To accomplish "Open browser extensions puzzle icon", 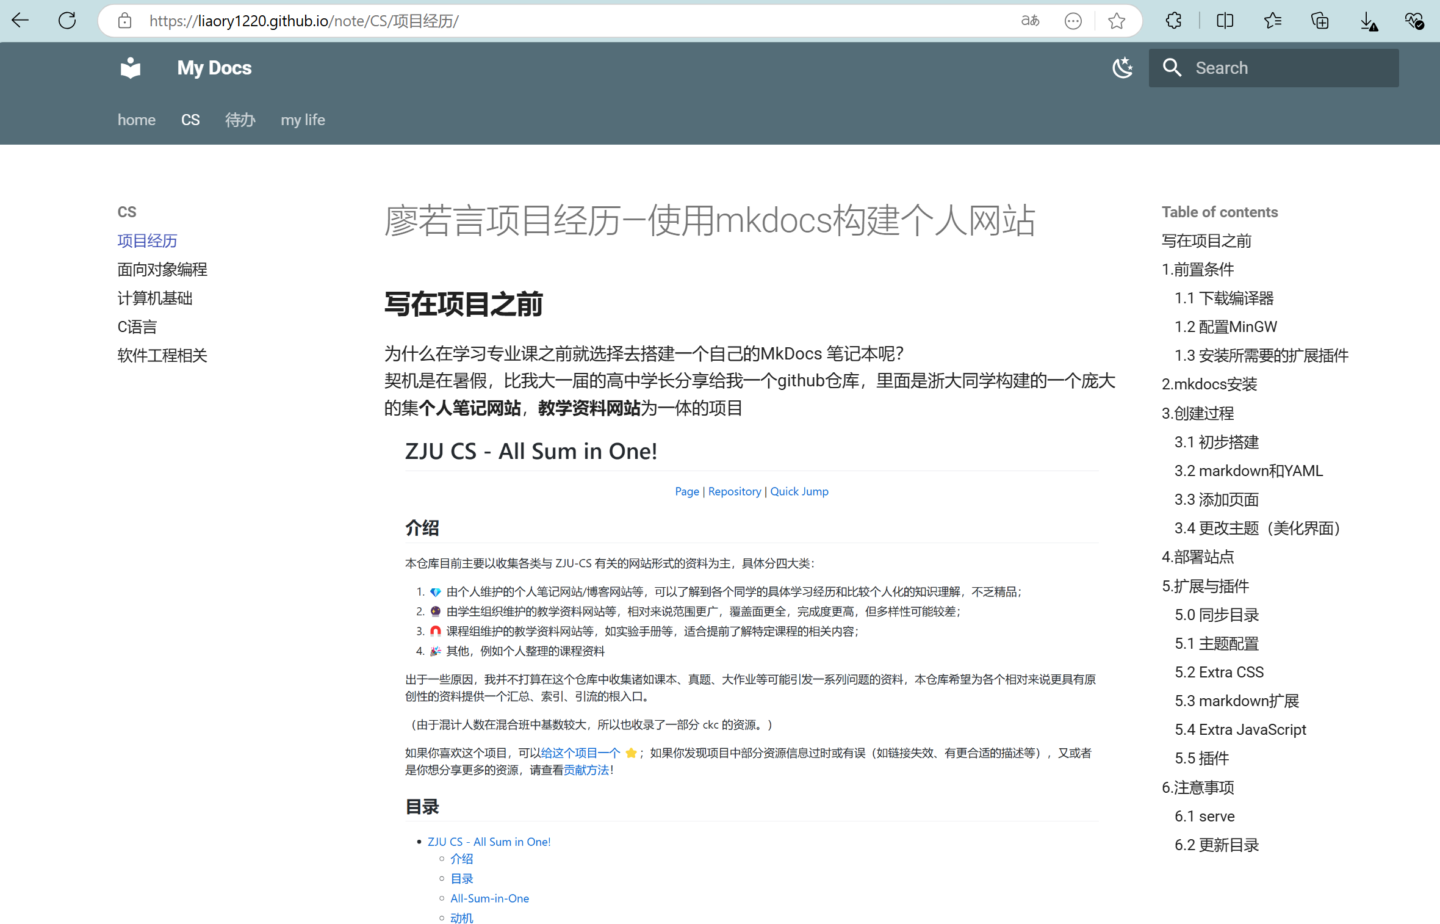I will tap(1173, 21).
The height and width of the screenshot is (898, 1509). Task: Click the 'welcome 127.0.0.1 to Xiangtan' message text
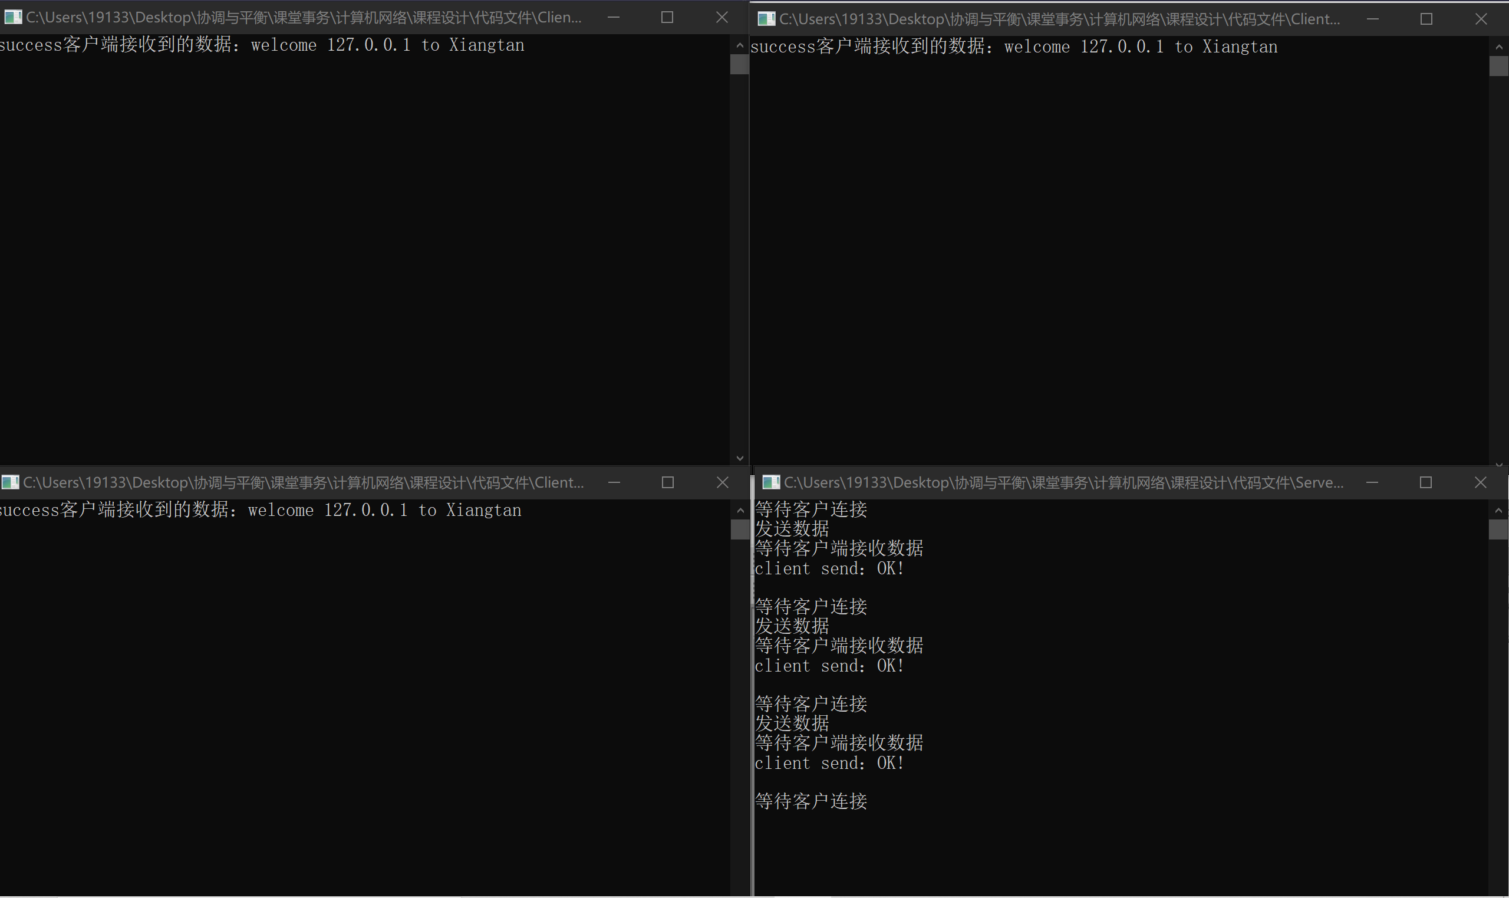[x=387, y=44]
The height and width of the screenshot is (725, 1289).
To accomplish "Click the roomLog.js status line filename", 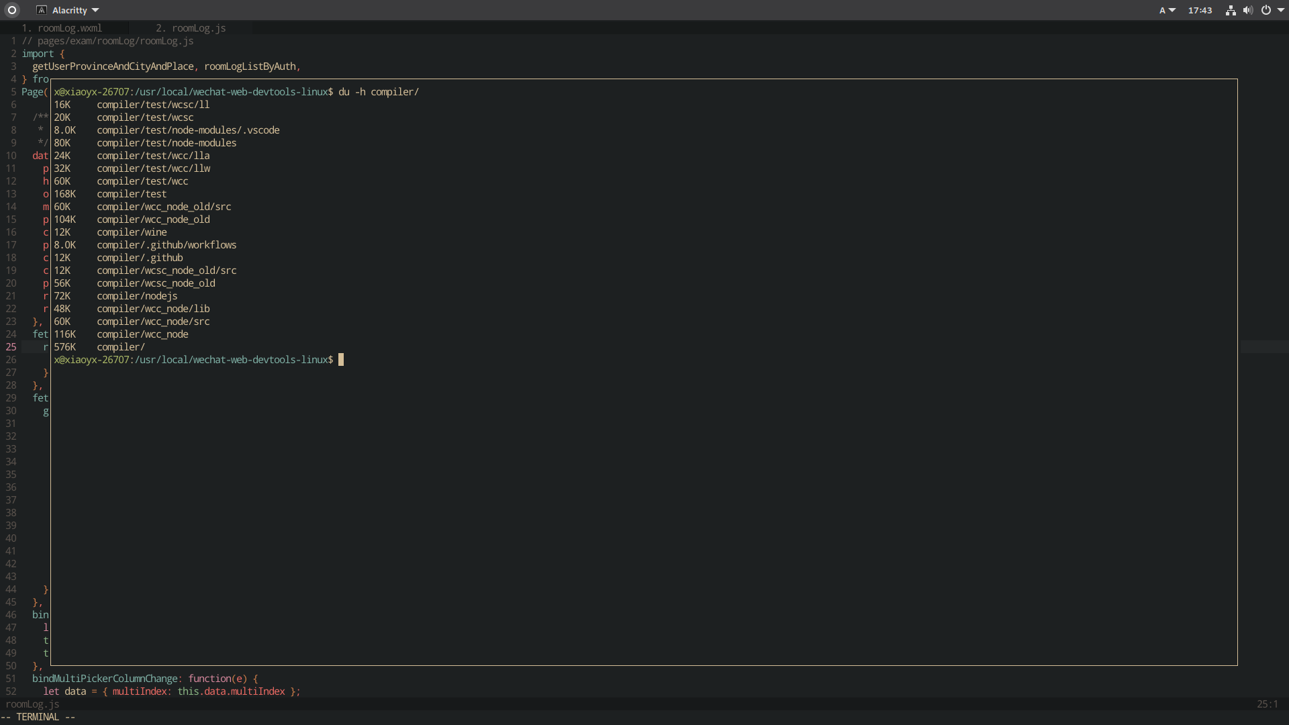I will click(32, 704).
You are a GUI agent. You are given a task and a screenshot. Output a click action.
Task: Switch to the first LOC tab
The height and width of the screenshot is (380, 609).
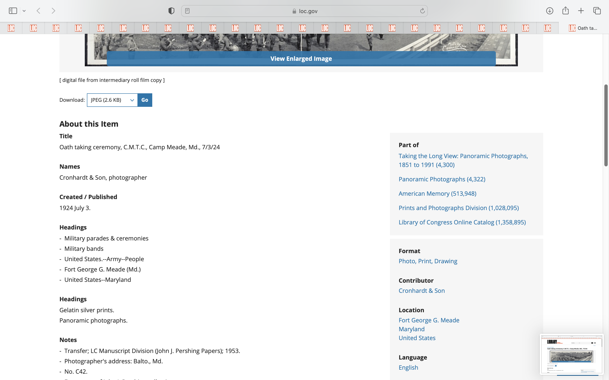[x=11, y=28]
━━━
### WORK TASK:
In the records above, transcribe exactly the lines from the one containing "Task: Switch to the first LOC tab" through the last line, both included, and skip the pictures.

### EXERCISE RESPONSE:
Task: Switch to the first LOC tab
The height and width of the screenshot is (380, 609).
[x=11, y=28]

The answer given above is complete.